Reactions to Sansa/Ramsay scene

May 19, 2015 16:36

So, about that Sansa/Ramsay/Theon scene:

I respect the various reactions of different people to this scene. It was very tough to watch, and I continue to be uneasy about what the writers are doing with this storyline. But I'm going to continue to watch, and hope that they can redeem it soon.

I've found the TV show OK, but lacking a lot of the depth and complexity of the books. The books have a lot of implied rape - as one might expect from a violent and feudal war-time setting - but not much depicted. This particular scene, though, *is* in the books (*). It's actually worse in the books.

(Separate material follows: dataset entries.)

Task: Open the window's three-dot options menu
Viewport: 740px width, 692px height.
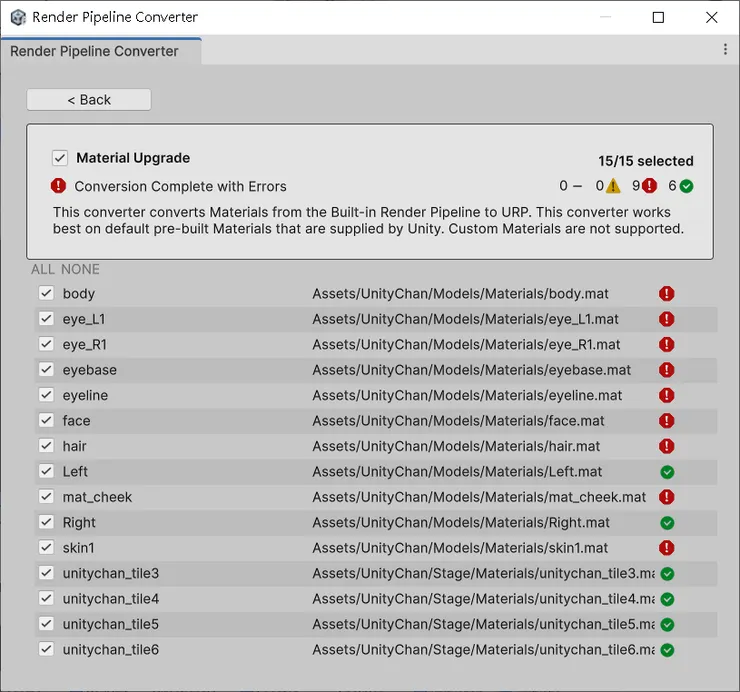Action: click(x=726, y=49)
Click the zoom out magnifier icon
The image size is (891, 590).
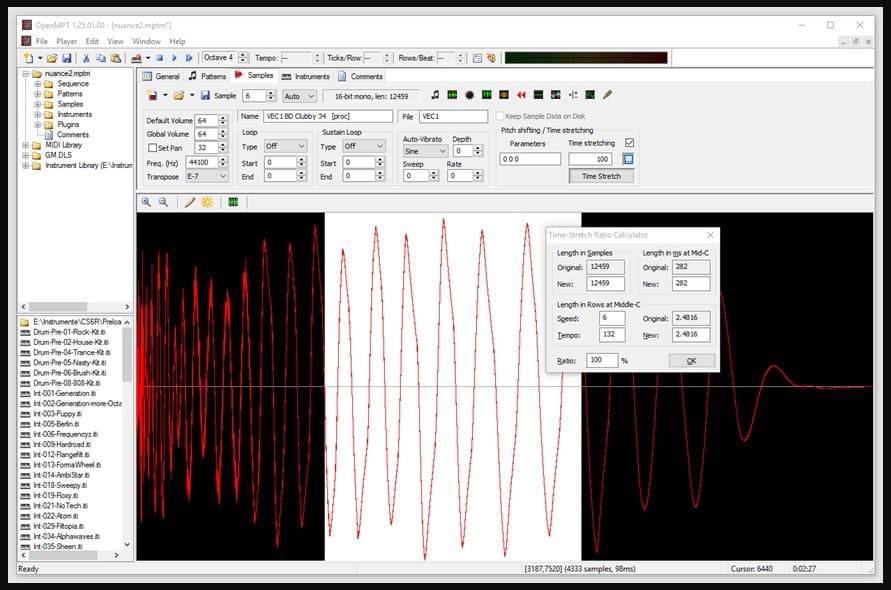tap(164, 202)

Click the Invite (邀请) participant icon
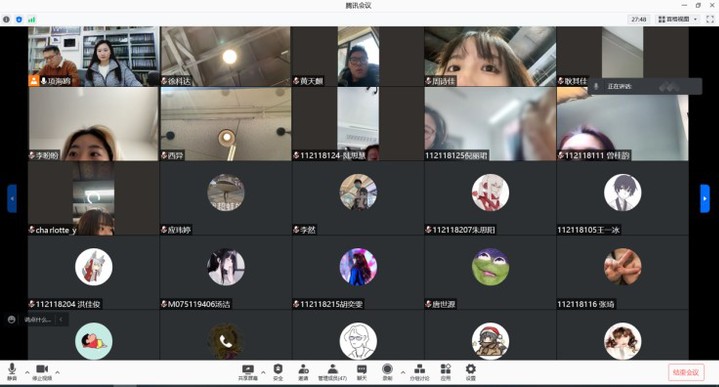coord(303,372)
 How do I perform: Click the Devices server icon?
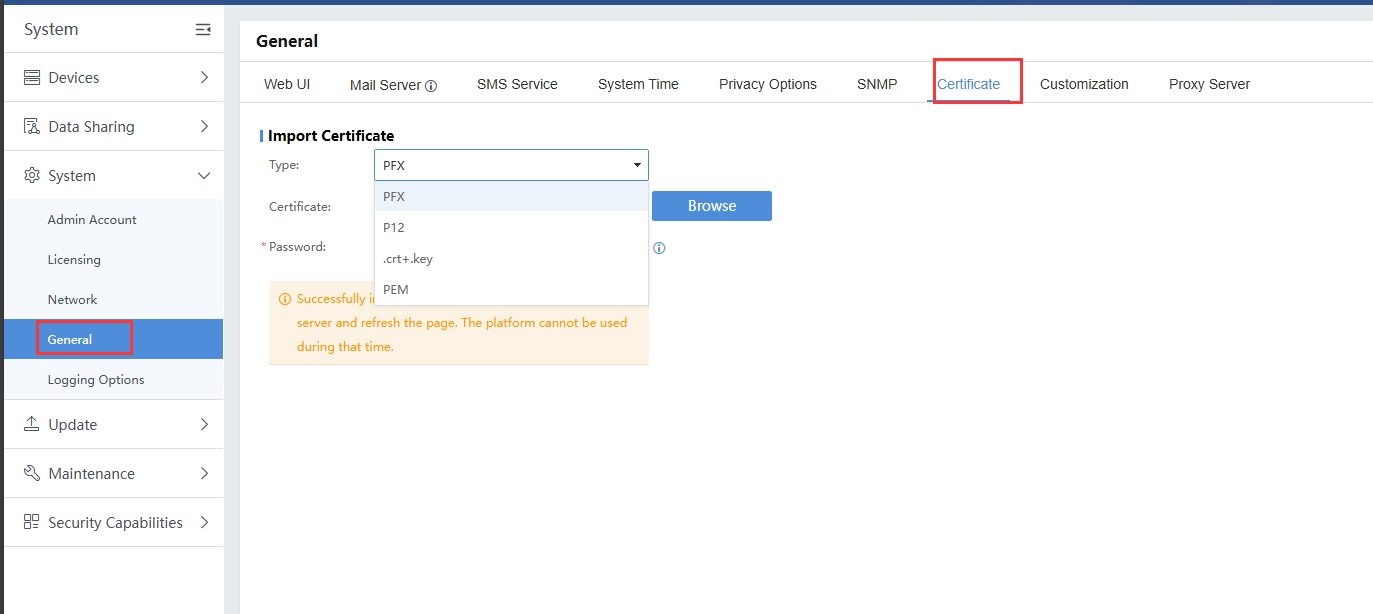(32, 78)
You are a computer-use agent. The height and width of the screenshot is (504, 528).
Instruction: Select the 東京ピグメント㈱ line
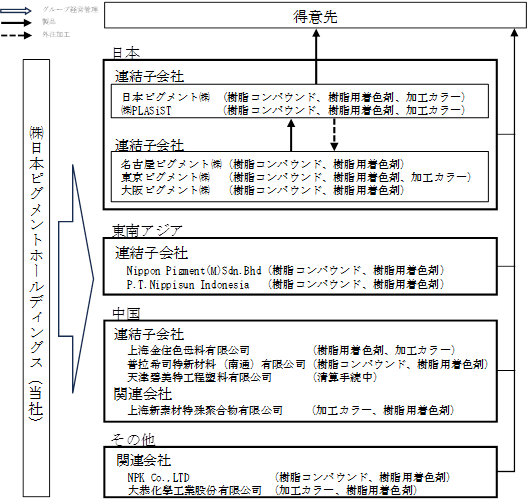click(296, 177)
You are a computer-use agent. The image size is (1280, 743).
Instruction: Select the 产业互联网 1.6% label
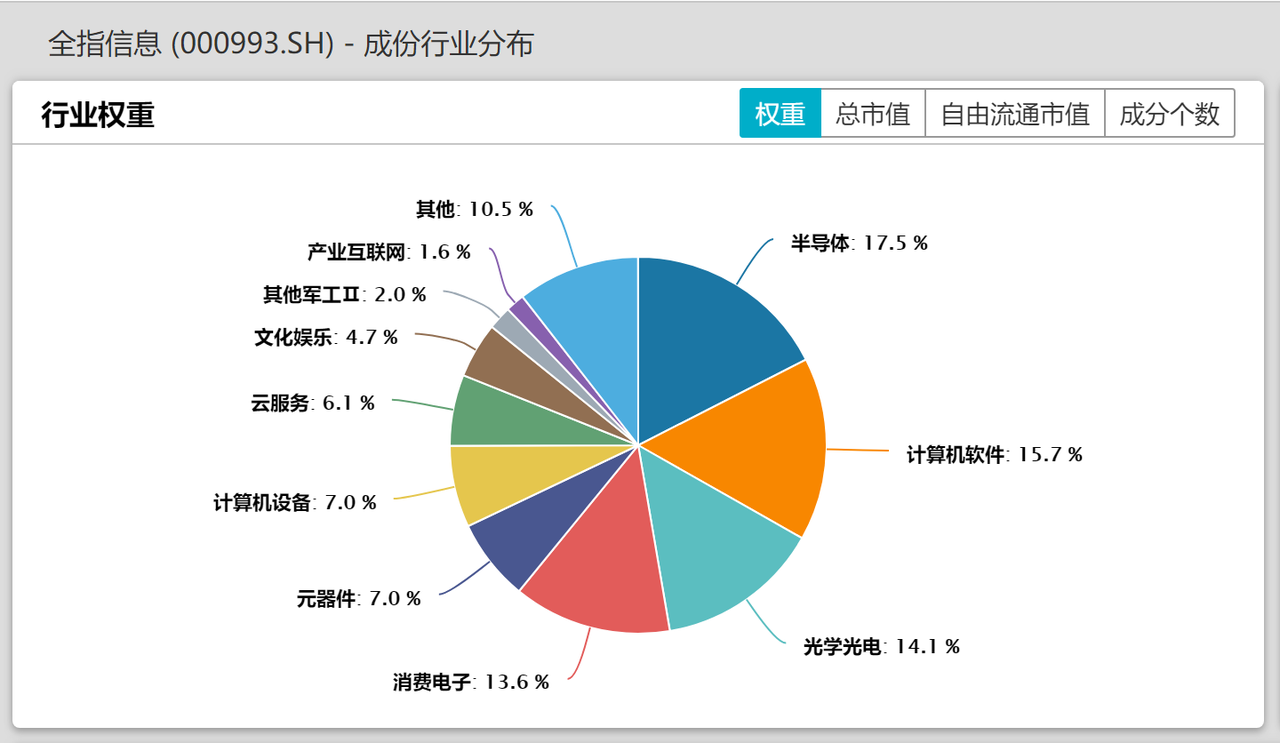click(x=388, y=252)
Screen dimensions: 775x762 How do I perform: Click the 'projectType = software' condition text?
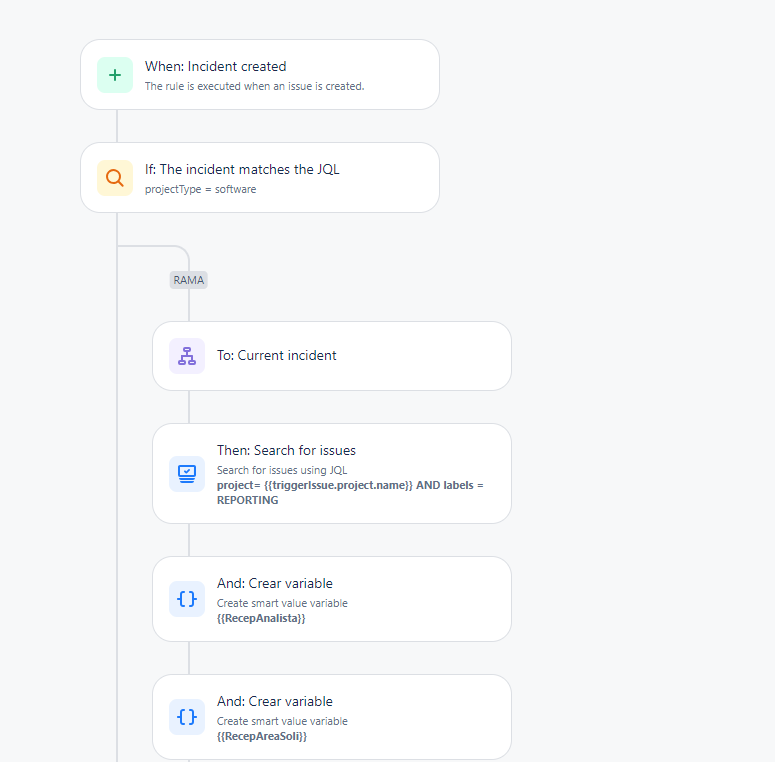200,189
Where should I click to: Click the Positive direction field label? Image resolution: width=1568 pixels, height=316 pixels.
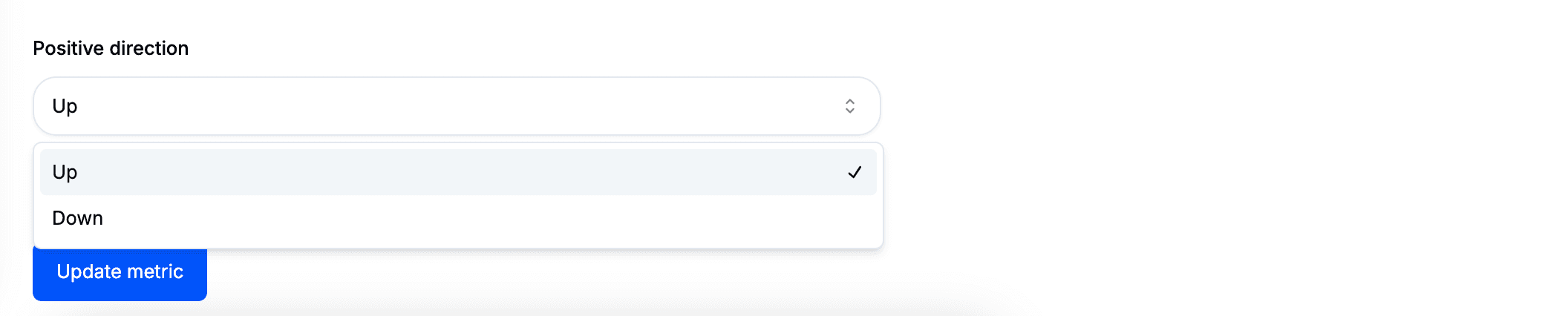111,48
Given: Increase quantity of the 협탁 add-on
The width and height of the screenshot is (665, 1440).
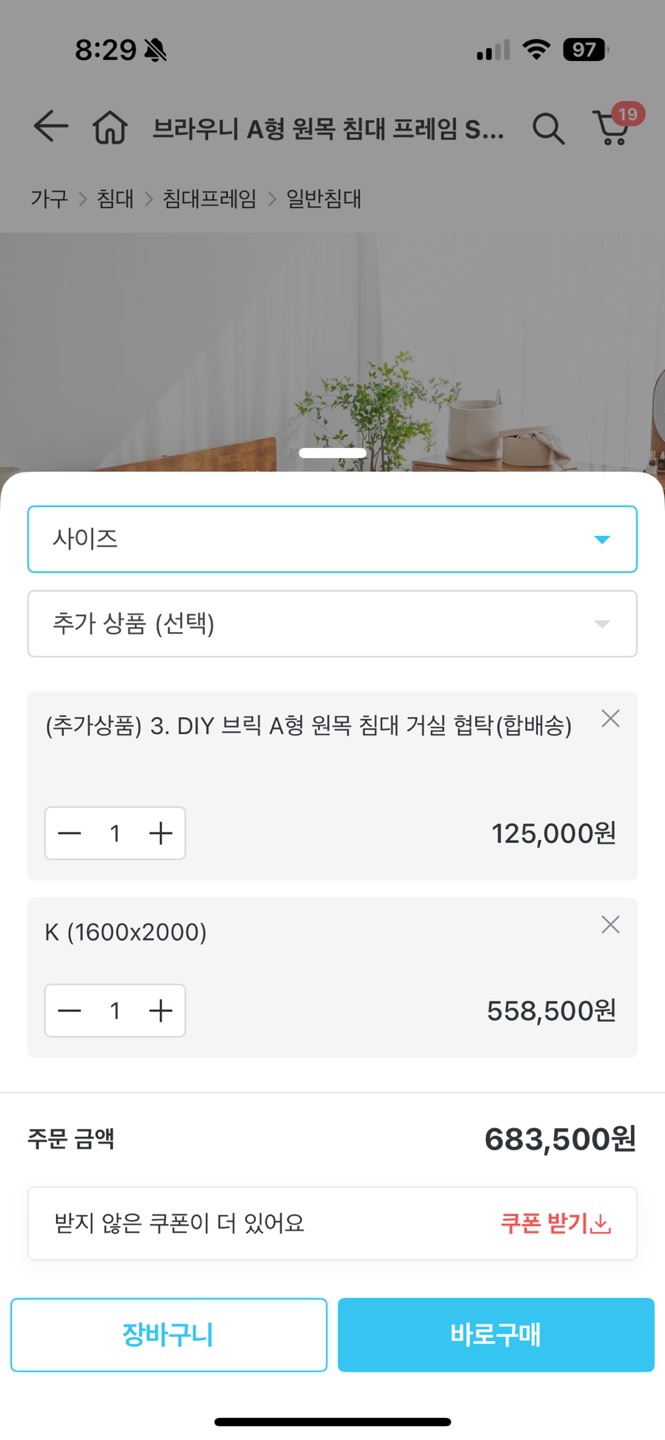Looking at the screenshot, I should point(160,833).
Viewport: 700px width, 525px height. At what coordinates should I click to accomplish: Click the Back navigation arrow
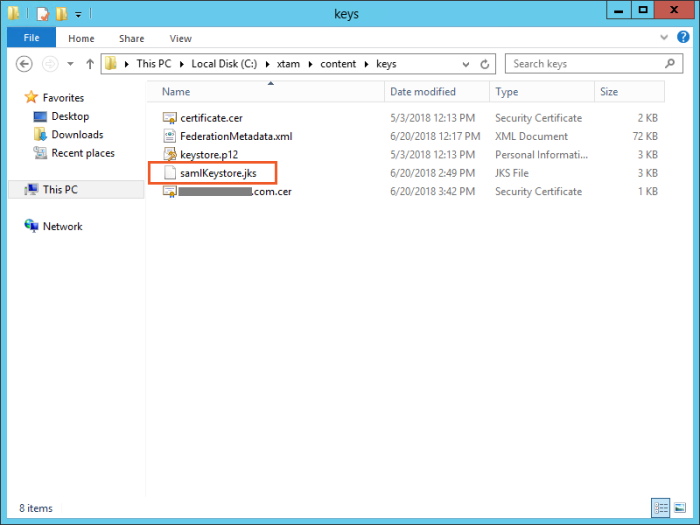coord(25,64)
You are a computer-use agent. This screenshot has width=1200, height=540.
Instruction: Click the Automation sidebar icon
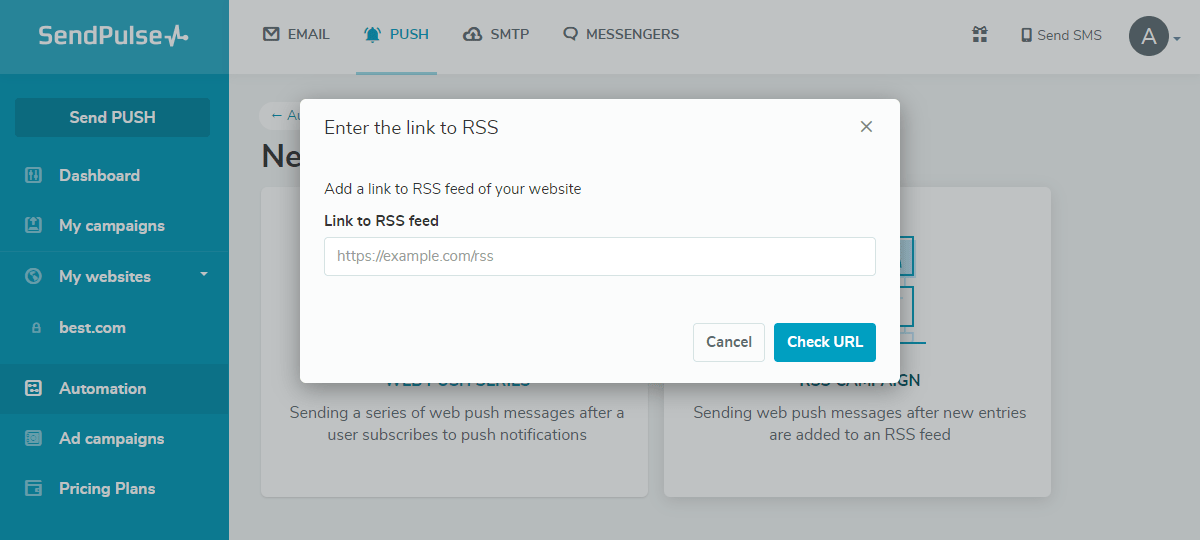click(x=34, y=389)
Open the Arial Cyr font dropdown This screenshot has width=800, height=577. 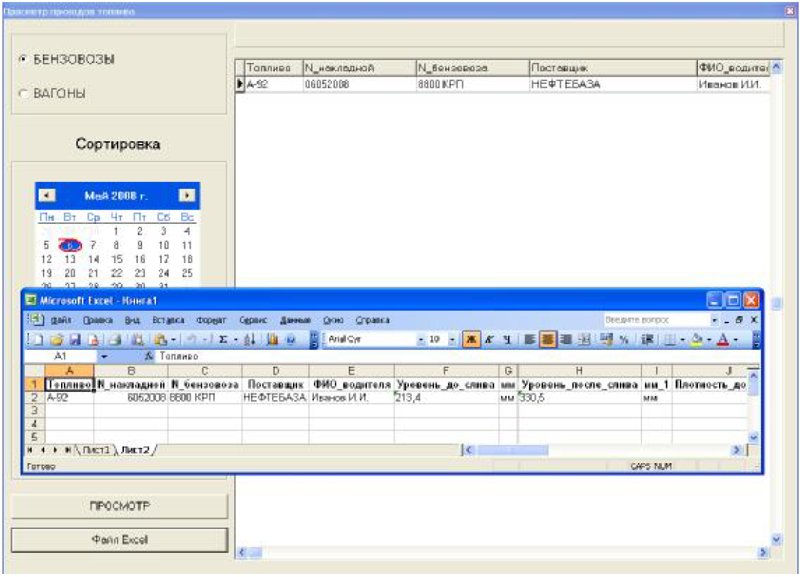(x=421, y=340)
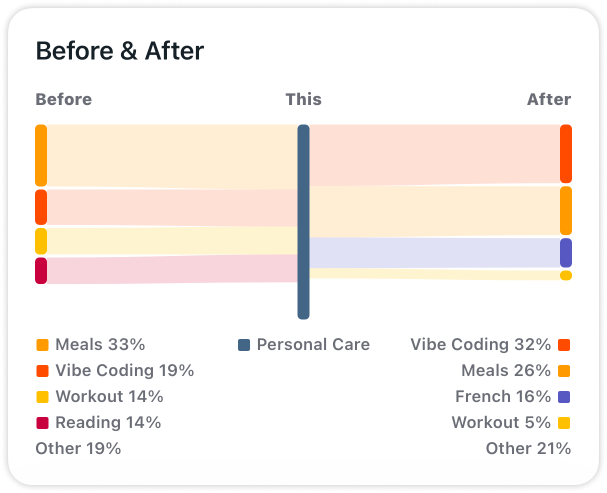
Task: Click the blue Personal Care legend swatch
Action: click(x=244, y=344)
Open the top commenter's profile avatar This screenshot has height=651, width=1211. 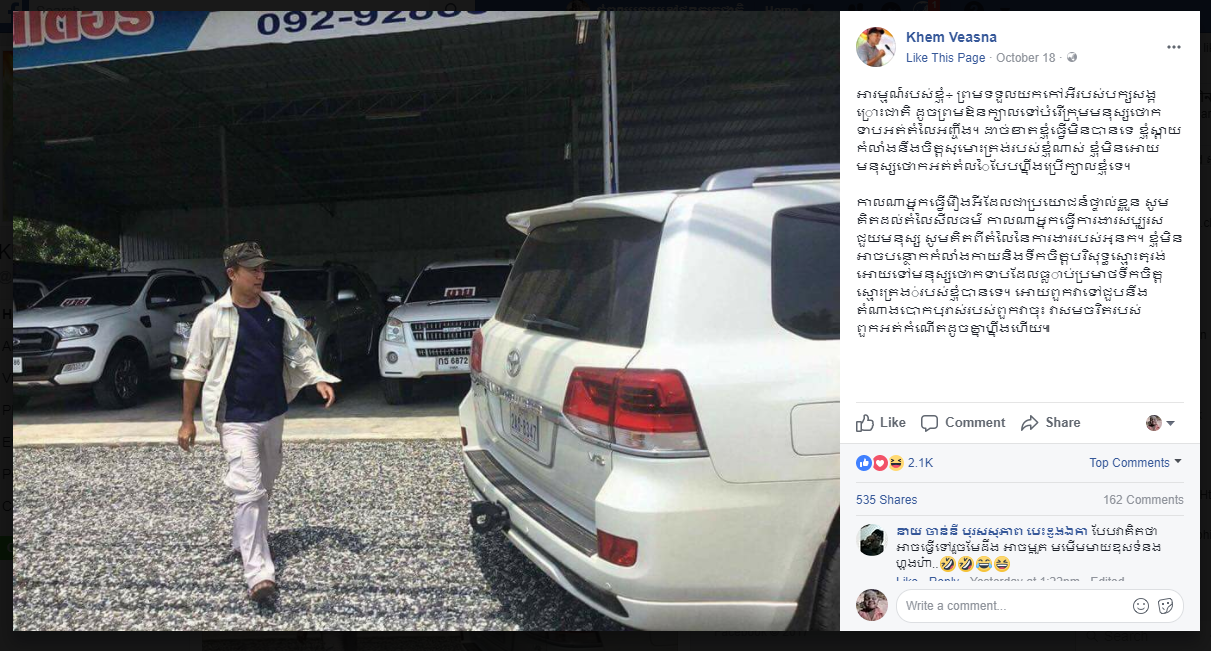(872, 540)
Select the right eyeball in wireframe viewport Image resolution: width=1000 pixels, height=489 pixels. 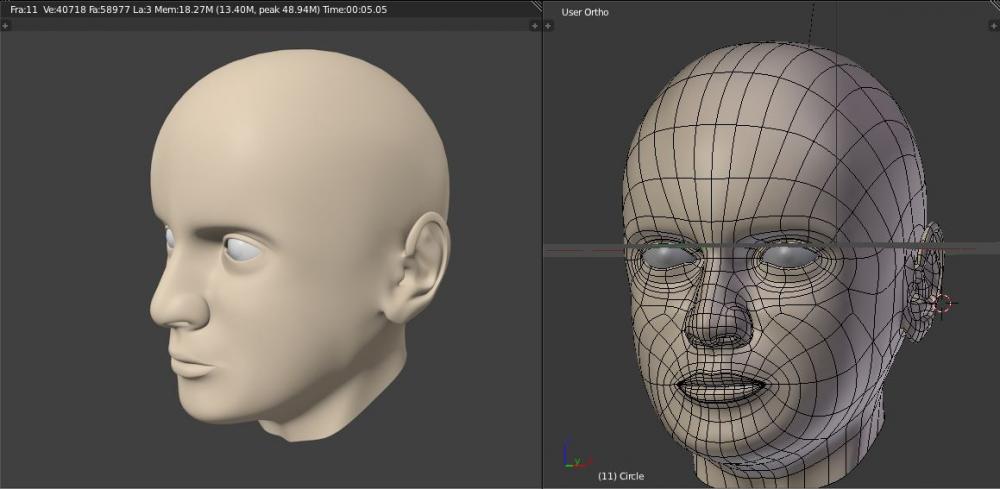(788, 256)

So: is our beef with Sansa's decision to go along with the plan for her to marry Ramsay? Unlike Jeyne, Sansa knew what it meant, and could have chosen otherwise. She has knowingly chosen to submit herself to repeated rape in order to find the opportunity to avenge her family by destroying the Boltons: both Ramsay and his (equally monstrous) father Roose.

Or is the problem with the depiction of the rape? I thought that was the best thing about it: not gratuitous, not titillating, and a refreshing change from the usual HBO approach. Would it have been better left to our imaginations, even more than it was? Just omit the last 30 seconds of the episode? Perhaps.

Or is the root of our unhappiness that we are shown the rape's immediate effects on Theon, not on Sansa? This, again, is straight from the books, but I think it works better there (where we have spent a great deal of time with Theon) than on the screen (where our focus is switched from Sansa to Theon at the end of the scene). Theon's misery is real, but is neither one thing (Sansa's experience) nor the other (our imaginations, a curtain in the wind). It's a distraction.

I think that ultimately the distress I myself felt is because - unlike the greyscale, the dragons, the sword fights and the horse lords - it's all too real, all too easy to connect. Life is full of people submitting to violently abusive situations, to rape and humiliation, for their families, for their positions, for money, or just because they have given up on themselves and cannot imagine a way out. That's the horror.

(*) Albeit with Jeyne Poole rather than Sansa, but surely that's irrelevant, otherwise we are just complaining about bad-things-happening-to-characters-we-like, and we should have stopped reading and watching many years ago, when Bran was pushed out of the tower, or when Mycah (and Lady) were killed, let alone when Ned was executed.